Teams expect to see early returns from their early-round picks as rookies, while late-rounders and undrafted players usually receive a pass for at least their rookie campaigns. However, some of the draft’s castaways make an immediate impact at the NFL level. This is a list of those guys.
[Editors’ note: This list is compiled of each team’s top late-round contributor, which is considered any rookie player drafted after Round 3 or undrafted that has played at least 40 primary (offense or defense) snaps or 30 special teams snaps.]
RB Trenton Cannon, 6th ROUND
Sixth-round Virginia State product Trenton Cannon has played just 13 offensive snaps this season, but he’s made the most of his 37 special teams snaps. He has played at least seven special teams snaps in four separate units and earned a 71.1 overall grade in the process.
LB Ja’Whaun Bentley, 5th Round
Unfortunately for the Patriots’ late-round star, Ja’Whaun Bentley can’t build on his stellar start to his rookie campaign, as he will spend the rest of it on the Injured Reserve with torn biceps. Before bad news struck, however, the former Purdue linebacker earned an 81.7 overall and 84.5 coverage grades – an early sign that Bentley has a bright future ahead in Foxborough.
CB Taron Johnson, 4th Round
Stepping in as the Bills’ primary slot cornerback, Weber State alumnus Taron Johnson has performed well on the big stage. He earned 77.0-plus overall grades in Weeks 4 & 5, and he ranks inside the top-20 in yards allowed per coverage snap (1.03) among qualifying slot cornerbacks.
RB Kalen Ballage, 4th Round
Stowed behind the likes of Frank Gore and Kenyan Drake, former Arizona State running back Kalen Ballage has just three offensive snaps this season. He has, however, made a positive impact on special teams, earning a 70.7 overall grade across 33 special teams snaps. Making his way onto the field will take time, but yielding positive results in the game’s third phase is always a strong way to start as a rookie pushing for playing time.
RB Mark Walton, 4th Round
With injuries to Giovani Bernard and Joe Mixon, former Miami (Fla.) running back Mark Walton has played 47 offensive snaps in Weeks 3-5. He has just five carries for nine yards in said span, but he did flash his pass-catching ability on a 24-yard reception against Atlanta in Week 4 and has slowly started to adjust to the speed of the NFL. He’s also the only Bengals late-rounder to qualify, so that helps his case.
Edge Genard Avery, 5th Round
Former Memphis standout Genard Avery was on pace for Defensive Rookie of the Year to start the season with his 90.3 overall grade in Week 1. And though he’s settled down a bit since, Avery still owns an 80.0 overall grade and an even more impressive 80.0 pass-rush grade so far this season. He has recorded multiple pressures in four of five games, as well.

=-=-=

Short problem 1:
Repeat word for word the passage of the article on late-round NFL rookies that opens with the words containing "RB Mark Walton, 4th" and closes with "games, as well.".
The article and the records come from separate, unrelated sources.

Records:
=-=-=

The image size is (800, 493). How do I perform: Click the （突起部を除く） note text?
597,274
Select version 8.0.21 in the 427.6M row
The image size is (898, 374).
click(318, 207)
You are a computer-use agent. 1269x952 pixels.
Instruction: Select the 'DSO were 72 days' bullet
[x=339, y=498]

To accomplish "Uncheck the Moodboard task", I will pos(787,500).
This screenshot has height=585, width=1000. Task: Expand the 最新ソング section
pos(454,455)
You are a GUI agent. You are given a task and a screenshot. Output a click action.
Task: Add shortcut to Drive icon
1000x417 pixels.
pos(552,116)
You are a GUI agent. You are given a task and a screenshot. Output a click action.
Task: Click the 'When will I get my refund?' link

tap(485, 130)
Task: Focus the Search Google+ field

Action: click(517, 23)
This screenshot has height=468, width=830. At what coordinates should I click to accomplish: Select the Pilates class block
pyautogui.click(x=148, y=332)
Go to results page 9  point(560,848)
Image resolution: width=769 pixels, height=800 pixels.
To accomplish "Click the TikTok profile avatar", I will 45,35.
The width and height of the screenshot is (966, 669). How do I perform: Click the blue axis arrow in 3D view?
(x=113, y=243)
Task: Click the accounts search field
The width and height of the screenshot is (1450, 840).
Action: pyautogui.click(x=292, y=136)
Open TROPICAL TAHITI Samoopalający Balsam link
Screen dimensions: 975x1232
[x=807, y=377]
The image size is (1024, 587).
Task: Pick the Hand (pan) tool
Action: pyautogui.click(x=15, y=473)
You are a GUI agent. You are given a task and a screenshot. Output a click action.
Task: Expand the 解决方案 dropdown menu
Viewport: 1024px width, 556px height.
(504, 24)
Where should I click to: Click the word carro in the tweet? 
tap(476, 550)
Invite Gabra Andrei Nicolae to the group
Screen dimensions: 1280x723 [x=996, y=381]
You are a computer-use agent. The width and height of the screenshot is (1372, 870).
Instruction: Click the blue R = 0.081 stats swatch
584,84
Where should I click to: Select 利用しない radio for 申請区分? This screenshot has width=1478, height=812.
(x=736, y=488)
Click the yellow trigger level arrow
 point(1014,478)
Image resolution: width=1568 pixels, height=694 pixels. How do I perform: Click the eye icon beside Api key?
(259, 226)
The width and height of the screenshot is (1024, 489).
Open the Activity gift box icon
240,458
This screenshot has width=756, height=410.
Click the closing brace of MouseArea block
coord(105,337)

=-=-=

Short problem 2:
In the records, take the lines from the one containing "You are a computer-use agent. 1269x952" through the one containing "pos(454,455)", both included, and set them out as a numbered list with blank lines dropped.

Task output 1:
RB Mark Walton, 4th Round
With injuries to Giovani Bernard and Joe Mixon, former Miami (Fla.) running back Mark Walton has played 47 offensive snaps in Weeks 3-5. He has just five carries for nine yards in said span, but he did flash his pass-catching ability on a 24-yard reception against Atlanta in Week 4 and has slowly started to adjust to the speed of the NFL. He’s also the only Bengals late-rounder to qualify, so that helps his case.
Edge Genard Avery, 5th Round
Former Memphis standout Genard Avery was on pace for Defensive Rookie of the Year to start the season with his 90.3 overall grade in Week 1. And though he’s settled down a bit since, Avery still owns an 80.0 overall grade and an even more impressive 80.0 pass-rush grade so far this season. He has recorded multiple pressures in four of five games, as well.

Task output 2:
1. You are a computer-use agent. 1269x952 pixels.
2. Instruction: Select the 'DSO were 72 days' bullet
3. [x=339, y=498]
4. To accomplish "Uncheck the Moodboard task", I will pos(787,500).
5. This screenshot has height=585, width=1000. Task: Expand the 最新ソング section
6. pos(454,455)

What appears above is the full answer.